I’ll be adding more to these over the next few days. In the meantime Brian has got together a formidable list which I’ll post in the first comment. Feel free to add your faves…

6 comments so far

  1. ArkAngel on

    The aforementioned formidable list from Catalan Brian…

    The Christmas song? A genre that generally has not a lot to commend it. However it is that time of year and I think that over the next week or so we will all be listening to a number of Christmas tunes. I list here my selection of Christmas (or Christmas related) tunes; tunes that I can listen to without eventually wishing to kill everybody. They have been selected in the order in which I think they are best played. Sinead O’Connor’s “Silent Night” is eye wateringly beautiful and is the perfect starting point, and I put Nina Simone’s “Little Girl Blue” as an endstop because it is equally beautiful and, although it is not strictly speaking a Christmas song, it starts with the first few bars of the tune used for “Good King Wenceslas”, so it sort of qualifies. I make no apologies for the fact that a couple of artists appear more than once (I could easily have included the entire album “Tinsel and Lights”, by Tracy Thorne) and I certainly make no apology for the inclusion of two versions of Blue Christmas. I like both versions equally and so both had to be included. All songs are available on Youtube.

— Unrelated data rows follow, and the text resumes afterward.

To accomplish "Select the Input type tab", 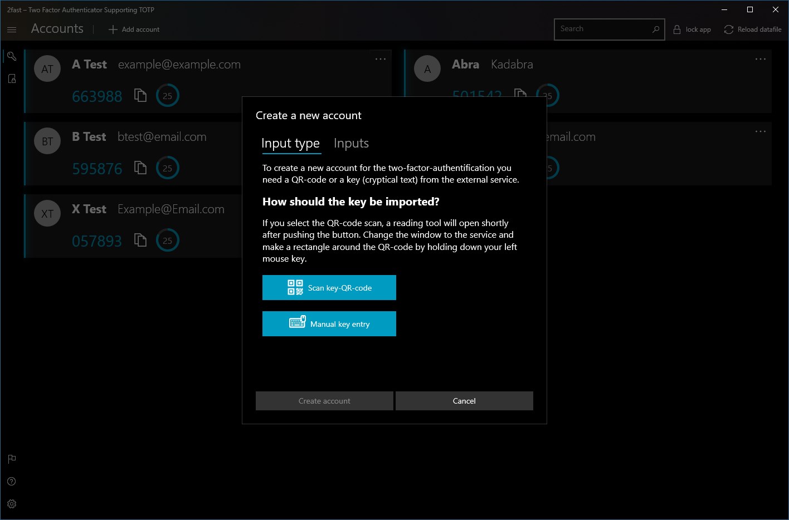I will click(290, 144).
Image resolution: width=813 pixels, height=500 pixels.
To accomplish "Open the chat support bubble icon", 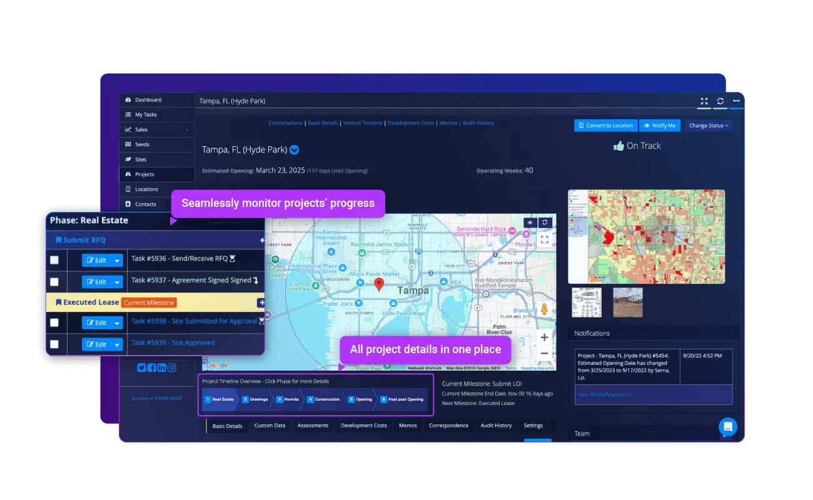I will coord(728,427).
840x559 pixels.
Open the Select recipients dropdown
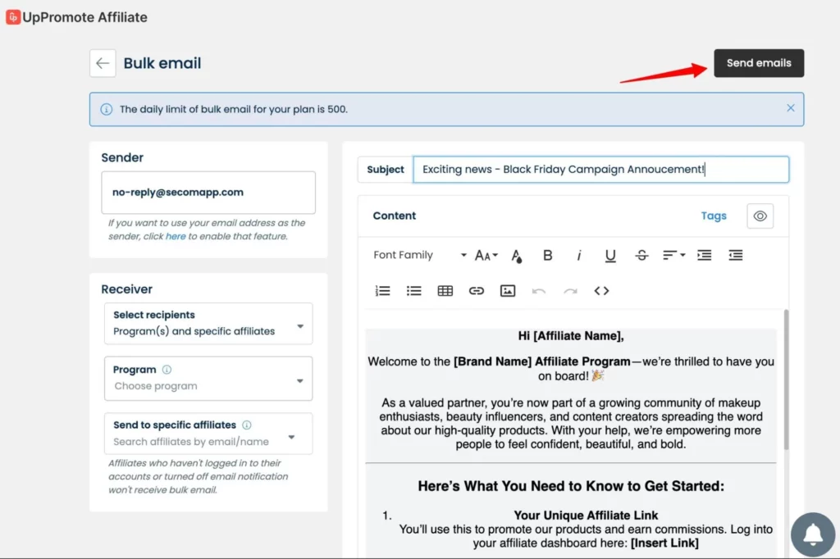(x=208, y=324)
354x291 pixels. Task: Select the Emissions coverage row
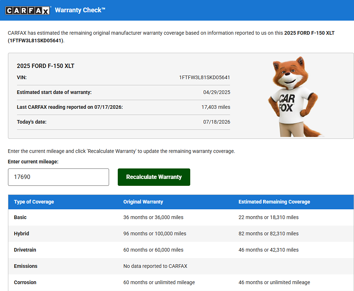[x=181, y=266]
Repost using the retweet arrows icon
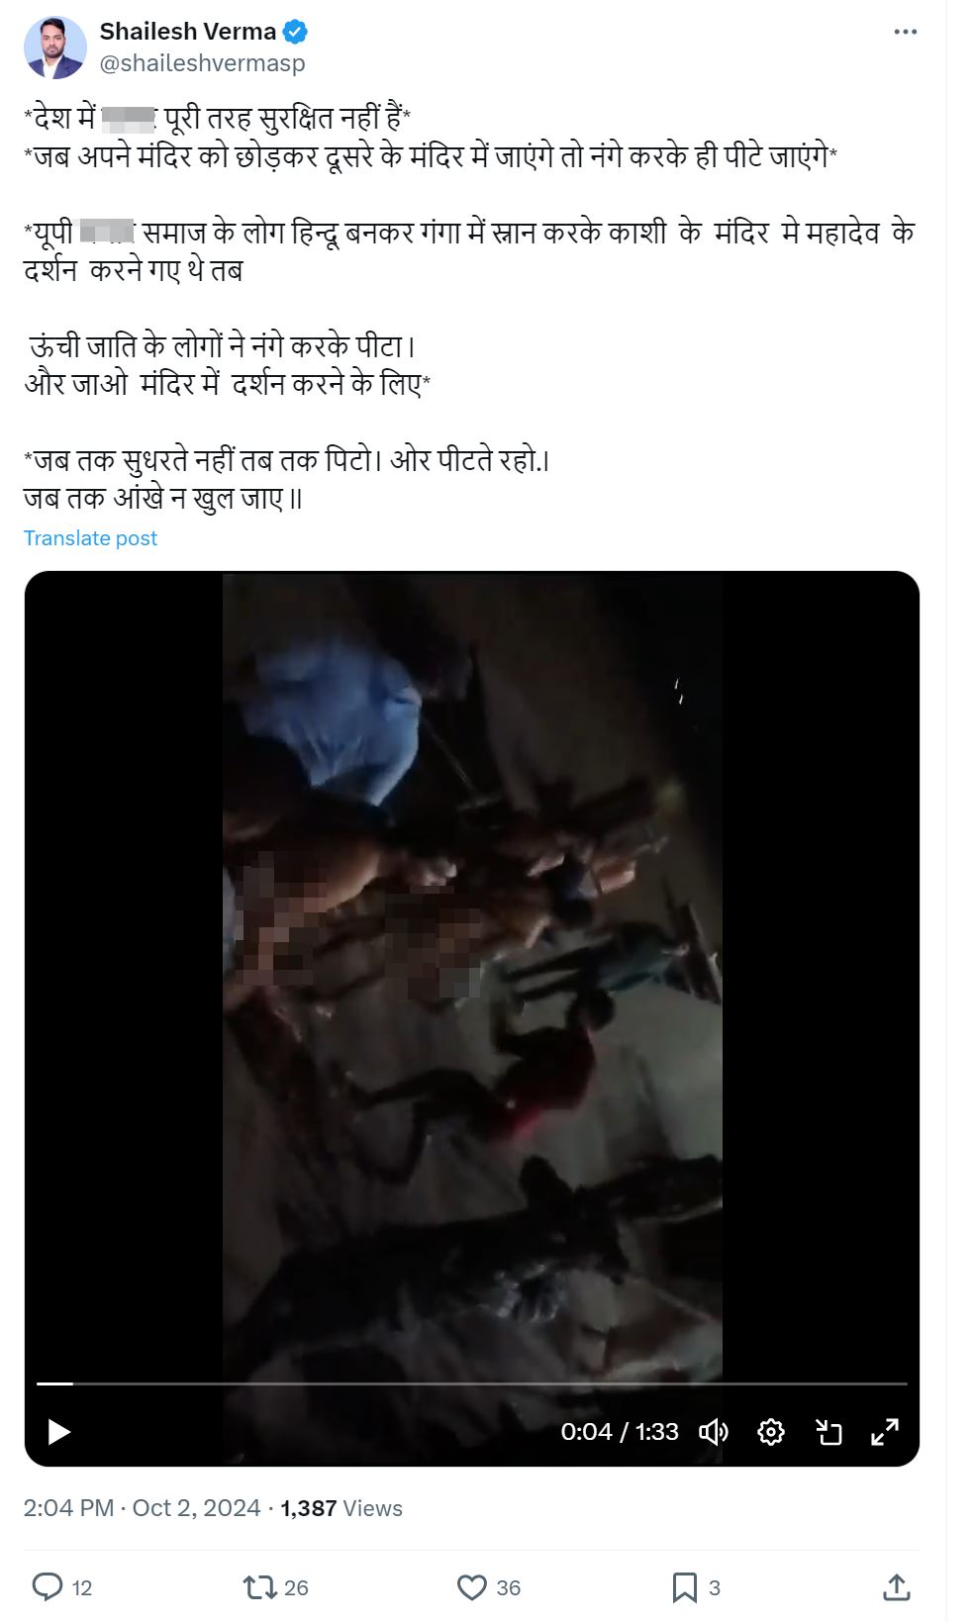974x1622 pixels. pyautogui.click(x=259, y=1587)
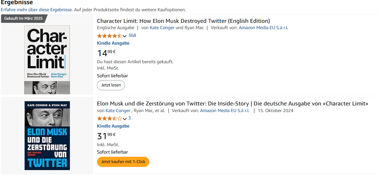379x175 pixels.
Task: Click author Kate Conger under Character Limit title
Action: 162,28
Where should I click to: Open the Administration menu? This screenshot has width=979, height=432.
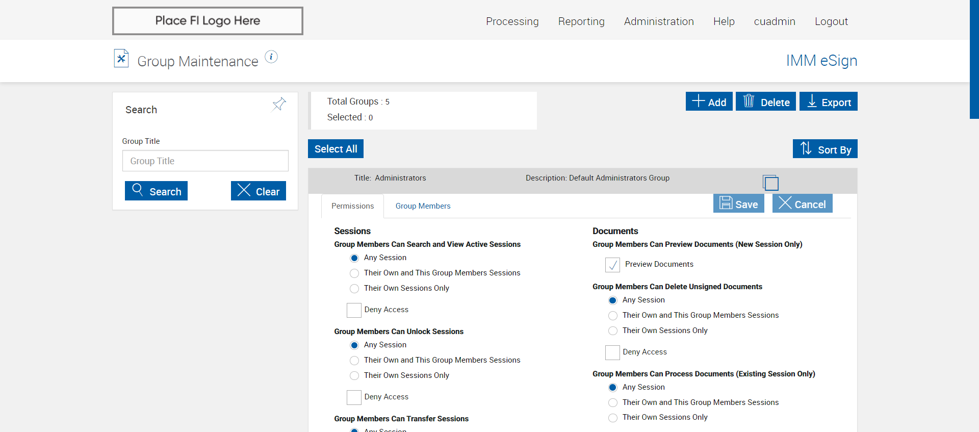click(x=659, y=21)
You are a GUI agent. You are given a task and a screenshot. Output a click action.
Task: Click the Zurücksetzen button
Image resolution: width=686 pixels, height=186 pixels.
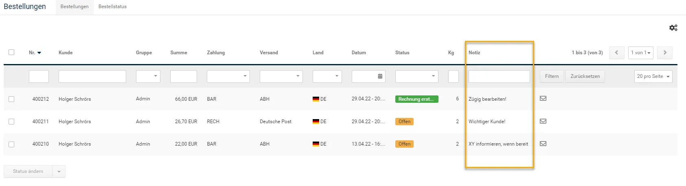[585, 76]
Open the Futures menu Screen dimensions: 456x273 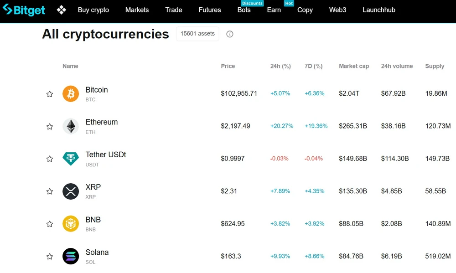click(x=210, y=10)
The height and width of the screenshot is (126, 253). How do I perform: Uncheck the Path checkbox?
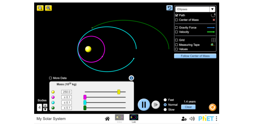[x=177, y=15]
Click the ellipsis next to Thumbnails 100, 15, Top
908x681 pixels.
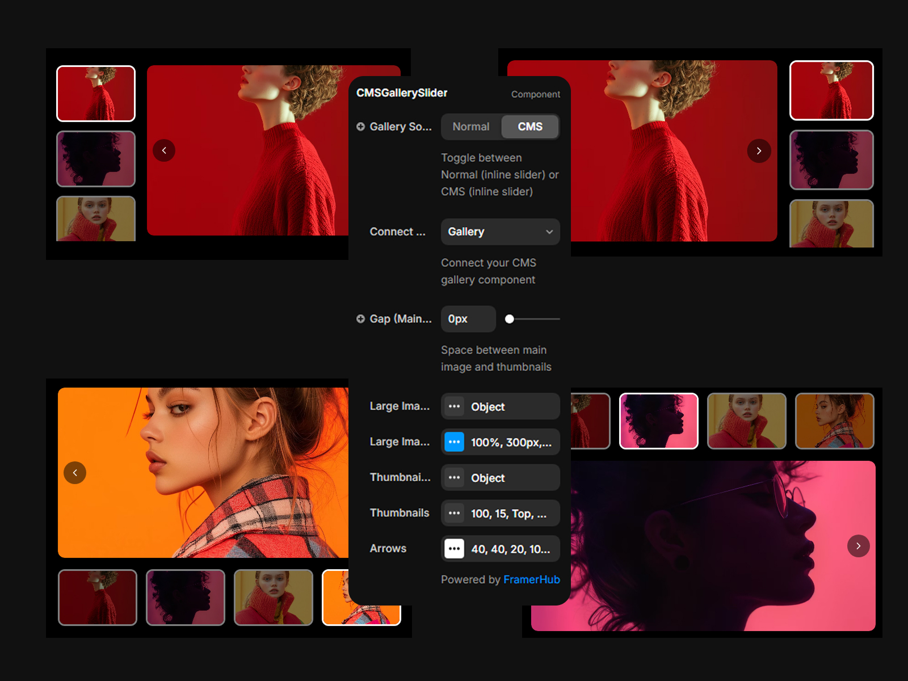click(x=454, y=513)
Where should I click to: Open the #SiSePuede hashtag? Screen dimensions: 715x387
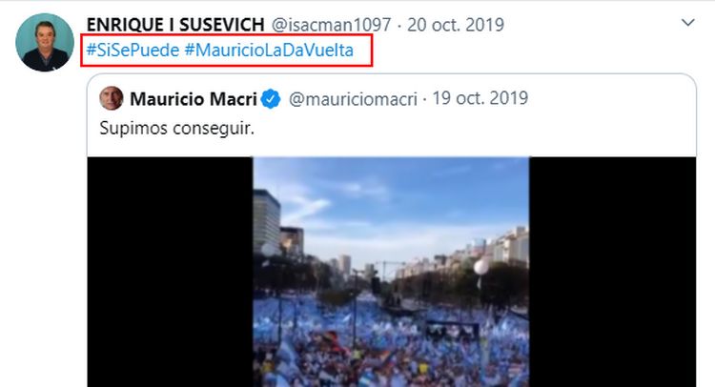coord(133,50)
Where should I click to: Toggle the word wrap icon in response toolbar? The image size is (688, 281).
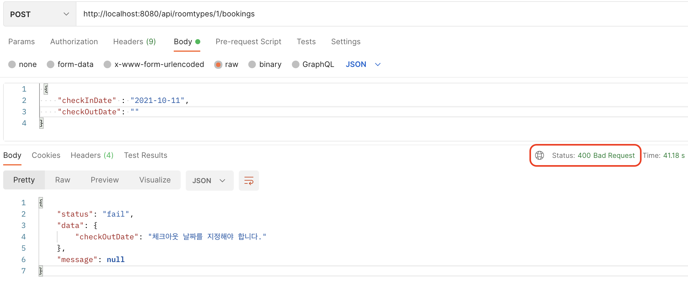point(249,181)
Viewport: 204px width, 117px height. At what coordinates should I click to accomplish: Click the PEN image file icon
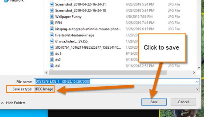(52, 23)
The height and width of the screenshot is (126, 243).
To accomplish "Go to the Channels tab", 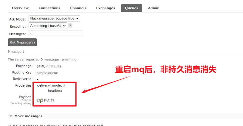I will (78, 8).
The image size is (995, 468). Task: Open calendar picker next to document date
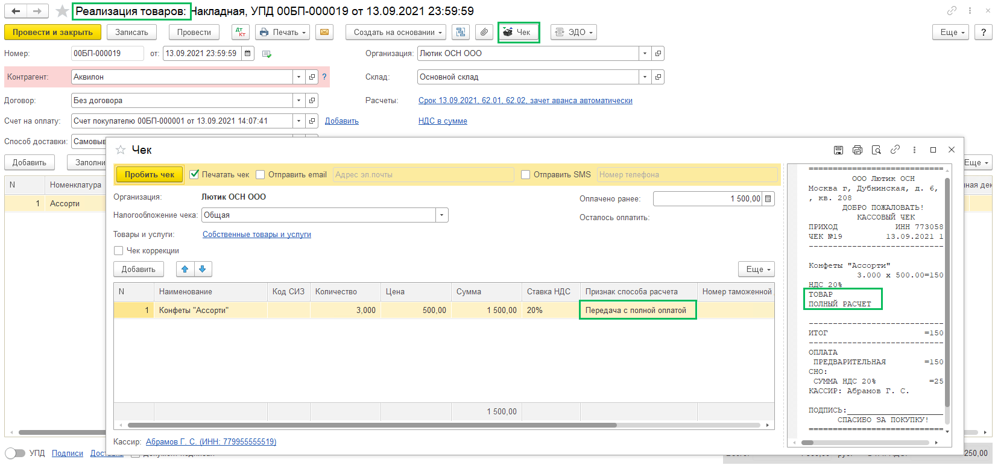pos(247,54)
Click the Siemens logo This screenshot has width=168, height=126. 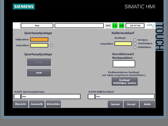[x=24, y=7]
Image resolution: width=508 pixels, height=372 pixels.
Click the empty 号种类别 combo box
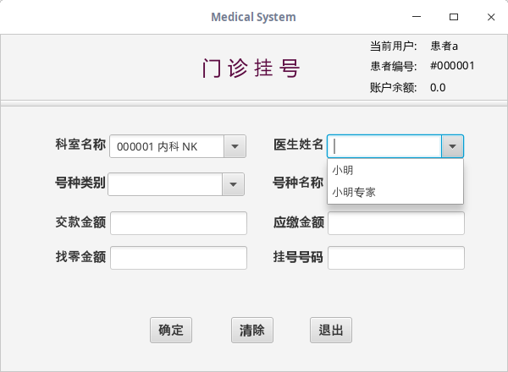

    Sinead O’Connor: Silent Night
    Cyndi Lauper: Early Christmas Morning
    Harry Belafonte: Mary’s Boy Child
    Albion Band: Sweet Chiming Bells
    Kate Bush: December Will Be Magic Again
    Roy Orbison: Pretty Paper
    John Cale: A Child’s Christmas In Wales
    David McAlmont & David Arnold: Have Yourself a Very Merry Christmas
    Jona Lewie: Stop The Cavalry
    The Pogues & Kirsty MacColl: Fairytale of New York
    Glen Campbell: Blue Christmas
    Thea Gilmore: Drunken Angel
    The Handsome Family: So Much Wine
    Rufus Wainwright: Spotlight On Christmas
    Nina Simone: Children Go Where I Send You
    Ray Charles & Nina Simone: Baby It’s Cold Outside
    Joni Mitchell: River
    Tracy Thorn: Tinsel And Lights
    Elvis Presley: Blue Christmas
    Wild Billy Childish & The Musicians of the British Empire: A Poundland Christmas
    Steeleye Span: Gaudete
    B Bumble & The Stingers: Nutrocker
    Tracy Thorn: Joy
    Mike Oldfield: In Dulci Jubilo
    Albion Band: Rebel Jesus
    Nina Simone: Little Girl Blue

  2. theluckhabit on

    Ye Gods.

    • theluckhabit on

      I am going to keep out of this one.

      • ArkAngel on

        Push yourself – get out of your comfort zone

  3. catalanbrian on

    Yes Archangel, I could easily have included one or two from your list. I love the Ella song and Frank’s Jingle Bells. I do like the Chris Lowe song, but still think that Nina pips it. I see that you have the excellent taste to agree that the Pogues and Kirsty should be included although TLH will disagree. It is a fabulous song. And I agree absolutely with your comment on Sinead O’Connor’s voice, which is perfection. I have not heard a better version of Silent Night.